Not knowing how she would react to chemo, we did not have plans in place. Nausea, mouth ulcers, diarrhea were some of the side effects that you have to deal with. Lizelle left home for the 1st session looking relatively well albeit emotional, but what a shock when she returned. Directly after her treatments, she would sleep for 3 – 4 days only sucking ice cubes and drinking small amounts of water. I slept on a mattress in front of her bed, being concerned that she might fall whilst going to the bathroom. This continued for the entire time of her chemo treatment.

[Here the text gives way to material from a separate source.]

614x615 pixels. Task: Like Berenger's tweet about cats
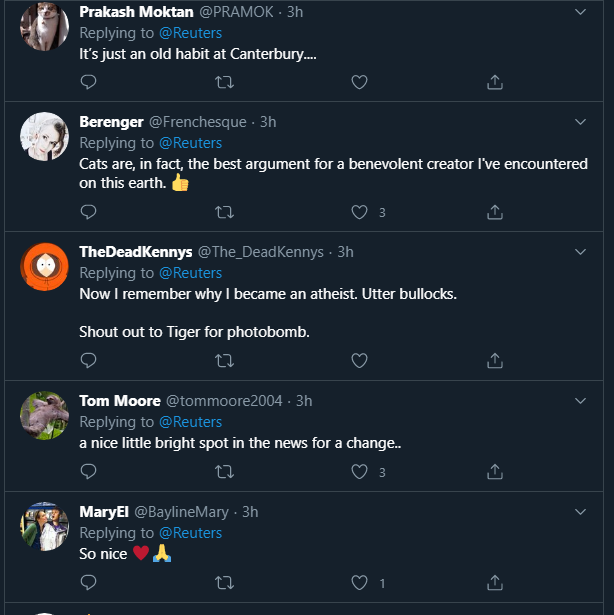[x=360, y=212]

The first morning that Lizelle asked for toast, I could have jumped for joy! Almost a week after her treatment, Lizelle would normally become mobile again and then I would return to my home for 10 days or so until the time came for the next treatment. This pattern was to define our lives for the duration of Lizelle’s chemo treatment. I would sit in Lizelle’s bedroom, knitting, crocheting, but mostly just to be there in case she needed anything, even if it was just water. It was very difficult keeping the children away whilst Lizelle was sleeping, but they were so good about it. At one stage Lizelle said that she couldn’t go through with another dose of chemo again, but with persuasion she did go back. Thankfully!
For a mother to sit and see your child so ill from her treatment, but knowing that it could potentially save her life, is an enormously difficult position to be in. It is for the greater good. With support and prayer you do survive.
How did you feel when Lizelle went for her last treatment?
Lizelle’s last chemo session was as emotional as all the others prior to that, but there was now a light at the end of the tunnel. Emotions of relief and even exhaustion ran very high.
What are some of the challenges Lizelle face now after treatments have ended?
Radiation is still to follow for six weeks once Lizelle has recovered sufficiently from her surgeries. Facing life again normally is perhaps another obstacle to overcome, but a welcome one!
Do you fear that Lizelle’s cancer will return?
The fear of the cancer returning is there. No-one can ever be totally sure of our number of days and our lives ahead.
A special message to other ‘supporters’ out there:
In blessing others, be it family or friends, they will in turn be a blessing to you and your life will be the richer for it.
Are there any assumptions/ misconceptions about breast cancer that you would like to shed some light on?
You CAN survive breast cancer – the correct diagnosis and excellent medical attention is crucial, I believe.
What would you say are the best ways to support a loved one who has Cancer?
Support depends on the individual. I didn’t force anything on her such as eating, or to get up, or to talk. It was important for me not to make decisions for Lizelle – she was strong enough to do that on her own. Just be there for her and her family, to give comfort, was a blessing.
What is happening to you and Lizelle as you move through the rest of your life?
Lizelle and I were close prior to her cancer as our whole family is. Perhaps even more so as we faced this together. Now that we have journeyed through this difficult period in our lives and are getting back on track, I believe that we love and support each other even more. Life is not to be taken for granted! It seems as though we have been awoken from a nasty nightmare and the sun is shining brilliantly again.